Task brief: What you return should be the lines of the data containing "Support", each in full.

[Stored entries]

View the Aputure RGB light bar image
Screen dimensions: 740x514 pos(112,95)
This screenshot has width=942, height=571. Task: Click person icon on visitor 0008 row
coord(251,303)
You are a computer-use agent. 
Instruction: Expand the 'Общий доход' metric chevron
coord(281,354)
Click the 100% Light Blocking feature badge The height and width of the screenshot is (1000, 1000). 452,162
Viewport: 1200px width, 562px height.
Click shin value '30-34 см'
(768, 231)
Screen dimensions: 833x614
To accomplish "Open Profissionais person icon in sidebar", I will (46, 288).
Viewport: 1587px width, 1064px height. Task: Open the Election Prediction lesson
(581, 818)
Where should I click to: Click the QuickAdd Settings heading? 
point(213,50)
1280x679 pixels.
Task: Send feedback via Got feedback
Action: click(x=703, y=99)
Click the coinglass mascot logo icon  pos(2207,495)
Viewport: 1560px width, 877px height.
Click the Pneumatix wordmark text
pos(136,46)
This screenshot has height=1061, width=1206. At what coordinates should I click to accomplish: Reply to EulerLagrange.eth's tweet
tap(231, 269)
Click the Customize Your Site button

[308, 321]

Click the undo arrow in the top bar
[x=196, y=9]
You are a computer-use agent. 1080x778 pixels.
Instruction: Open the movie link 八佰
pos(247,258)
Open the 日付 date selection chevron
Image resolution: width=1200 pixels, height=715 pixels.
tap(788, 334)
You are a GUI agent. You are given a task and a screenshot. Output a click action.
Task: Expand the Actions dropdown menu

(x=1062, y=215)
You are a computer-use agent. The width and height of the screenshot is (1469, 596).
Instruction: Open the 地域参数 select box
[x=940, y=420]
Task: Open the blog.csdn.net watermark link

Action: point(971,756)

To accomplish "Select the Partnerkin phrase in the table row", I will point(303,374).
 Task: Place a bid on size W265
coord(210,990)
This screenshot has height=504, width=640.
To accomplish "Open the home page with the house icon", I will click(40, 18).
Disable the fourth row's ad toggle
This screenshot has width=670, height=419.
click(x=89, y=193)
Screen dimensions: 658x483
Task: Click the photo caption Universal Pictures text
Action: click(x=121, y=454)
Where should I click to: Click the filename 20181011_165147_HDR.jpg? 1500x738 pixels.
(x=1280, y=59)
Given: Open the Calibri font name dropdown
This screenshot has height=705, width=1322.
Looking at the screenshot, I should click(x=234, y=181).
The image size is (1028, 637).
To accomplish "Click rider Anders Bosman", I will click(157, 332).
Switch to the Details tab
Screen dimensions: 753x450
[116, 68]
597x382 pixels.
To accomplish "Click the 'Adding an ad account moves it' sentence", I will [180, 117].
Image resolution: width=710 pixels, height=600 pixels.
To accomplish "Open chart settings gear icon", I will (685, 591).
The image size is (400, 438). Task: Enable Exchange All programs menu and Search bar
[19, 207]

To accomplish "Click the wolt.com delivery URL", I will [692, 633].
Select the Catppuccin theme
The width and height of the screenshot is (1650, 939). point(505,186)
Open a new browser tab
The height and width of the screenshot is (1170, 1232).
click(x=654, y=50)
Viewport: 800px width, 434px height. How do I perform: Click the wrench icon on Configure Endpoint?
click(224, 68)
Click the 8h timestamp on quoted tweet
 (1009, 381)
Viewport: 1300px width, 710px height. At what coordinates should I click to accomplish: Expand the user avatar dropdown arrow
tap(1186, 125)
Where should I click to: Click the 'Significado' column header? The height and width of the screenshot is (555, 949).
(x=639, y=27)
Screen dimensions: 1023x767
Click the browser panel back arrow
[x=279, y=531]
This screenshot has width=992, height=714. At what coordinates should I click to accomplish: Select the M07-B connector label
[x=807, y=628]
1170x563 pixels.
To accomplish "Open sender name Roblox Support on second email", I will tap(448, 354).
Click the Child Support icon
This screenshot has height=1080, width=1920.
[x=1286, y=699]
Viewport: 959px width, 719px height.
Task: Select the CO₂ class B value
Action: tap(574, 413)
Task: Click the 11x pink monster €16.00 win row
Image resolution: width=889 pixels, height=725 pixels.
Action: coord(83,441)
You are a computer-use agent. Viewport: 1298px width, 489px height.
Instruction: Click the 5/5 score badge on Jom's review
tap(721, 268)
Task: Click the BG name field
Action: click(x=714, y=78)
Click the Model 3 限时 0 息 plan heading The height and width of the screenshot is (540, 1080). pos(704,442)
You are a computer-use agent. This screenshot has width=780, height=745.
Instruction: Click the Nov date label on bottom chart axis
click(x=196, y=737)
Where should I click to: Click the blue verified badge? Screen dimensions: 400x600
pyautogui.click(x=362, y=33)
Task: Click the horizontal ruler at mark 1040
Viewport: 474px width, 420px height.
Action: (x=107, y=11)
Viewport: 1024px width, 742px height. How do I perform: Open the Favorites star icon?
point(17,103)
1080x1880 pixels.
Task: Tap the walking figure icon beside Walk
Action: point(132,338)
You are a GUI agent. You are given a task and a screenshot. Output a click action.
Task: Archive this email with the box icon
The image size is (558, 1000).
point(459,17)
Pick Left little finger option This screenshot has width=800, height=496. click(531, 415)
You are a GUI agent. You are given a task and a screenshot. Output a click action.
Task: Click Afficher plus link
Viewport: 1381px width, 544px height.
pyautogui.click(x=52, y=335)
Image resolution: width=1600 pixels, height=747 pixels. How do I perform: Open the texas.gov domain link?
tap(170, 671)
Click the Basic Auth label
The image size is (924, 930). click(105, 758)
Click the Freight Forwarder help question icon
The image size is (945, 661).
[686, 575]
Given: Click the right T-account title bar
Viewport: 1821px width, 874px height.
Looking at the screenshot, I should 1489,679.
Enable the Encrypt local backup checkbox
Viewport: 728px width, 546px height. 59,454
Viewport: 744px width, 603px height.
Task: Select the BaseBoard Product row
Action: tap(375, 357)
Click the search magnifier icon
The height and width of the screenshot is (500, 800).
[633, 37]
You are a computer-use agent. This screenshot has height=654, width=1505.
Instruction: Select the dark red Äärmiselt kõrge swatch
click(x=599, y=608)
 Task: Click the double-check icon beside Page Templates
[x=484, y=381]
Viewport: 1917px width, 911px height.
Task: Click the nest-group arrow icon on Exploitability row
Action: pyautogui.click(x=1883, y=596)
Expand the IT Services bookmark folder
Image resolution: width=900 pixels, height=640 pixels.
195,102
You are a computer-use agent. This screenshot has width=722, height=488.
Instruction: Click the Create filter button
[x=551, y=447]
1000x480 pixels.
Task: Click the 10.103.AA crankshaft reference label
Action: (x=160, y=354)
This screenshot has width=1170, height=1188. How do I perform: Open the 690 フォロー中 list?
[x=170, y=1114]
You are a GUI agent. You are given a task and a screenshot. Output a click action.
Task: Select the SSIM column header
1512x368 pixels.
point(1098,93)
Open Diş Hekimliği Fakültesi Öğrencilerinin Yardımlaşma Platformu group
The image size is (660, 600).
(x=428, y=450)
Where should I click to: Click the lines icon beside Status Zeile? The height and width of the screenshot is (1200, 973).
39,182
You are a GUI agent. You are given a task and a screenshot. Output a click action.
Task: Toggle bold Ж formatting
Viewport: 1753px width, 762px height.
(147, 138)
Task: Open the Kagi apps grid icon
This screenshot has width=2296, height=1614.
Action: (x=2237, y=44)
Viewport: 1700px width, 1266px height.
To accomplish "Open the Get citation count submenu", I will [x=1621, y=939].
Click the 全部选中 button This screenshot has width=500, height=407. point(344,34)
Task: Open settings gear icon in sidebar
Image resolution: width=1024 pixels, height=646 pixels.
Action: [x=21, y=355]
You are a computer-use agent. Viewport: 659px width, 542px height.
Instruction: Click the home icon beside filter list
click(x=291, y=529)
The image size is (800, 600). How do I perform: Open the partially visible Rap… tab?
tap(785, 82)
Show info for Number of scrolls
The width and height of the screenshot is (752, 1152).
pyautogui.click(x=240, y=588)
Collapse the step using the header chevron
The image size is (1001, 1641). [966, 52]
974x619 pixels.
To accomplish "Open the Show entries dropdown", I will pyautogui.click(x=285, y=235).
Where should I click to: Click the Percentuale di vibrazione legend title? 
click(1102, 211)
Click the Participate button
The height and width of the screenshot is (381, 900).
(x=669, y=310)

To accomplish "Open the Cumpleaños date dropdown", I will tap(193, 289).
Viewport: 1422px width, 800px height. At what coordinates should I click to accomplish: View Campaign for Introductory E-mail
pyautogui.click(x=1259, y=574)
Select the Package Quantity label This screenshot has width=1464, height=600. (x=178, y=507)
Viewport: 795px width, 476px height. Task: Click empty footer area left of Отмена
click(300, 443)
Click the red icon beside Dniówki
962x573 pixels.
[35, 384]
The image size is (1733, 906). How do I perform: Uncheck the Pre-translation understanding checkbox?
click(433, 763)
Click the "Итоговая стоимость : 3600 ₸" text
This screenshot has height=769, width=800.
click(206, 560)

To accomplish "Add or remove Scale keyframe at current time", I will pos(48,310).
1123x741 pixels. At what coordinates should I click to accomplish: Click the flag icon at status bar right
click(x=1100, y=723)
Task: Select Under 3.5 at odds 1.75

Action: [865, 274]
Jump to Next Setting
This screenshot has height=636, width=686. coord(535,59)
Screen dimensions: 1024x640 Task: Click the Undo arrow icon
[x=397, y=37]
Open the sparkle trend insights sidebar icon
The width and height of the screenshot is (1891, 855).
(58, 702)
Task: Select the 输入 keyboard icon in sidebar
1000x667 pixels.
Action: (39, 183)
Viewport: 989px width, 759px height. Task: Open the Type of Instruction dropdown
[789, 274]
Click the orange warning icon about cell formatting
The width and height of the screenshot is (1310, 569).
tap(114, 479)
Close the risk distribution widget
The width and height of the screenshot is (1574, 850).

Response area:
To accomplish "Open sender name Roblox Support on second email", I will tap(448, 354).
Click the Child Support icon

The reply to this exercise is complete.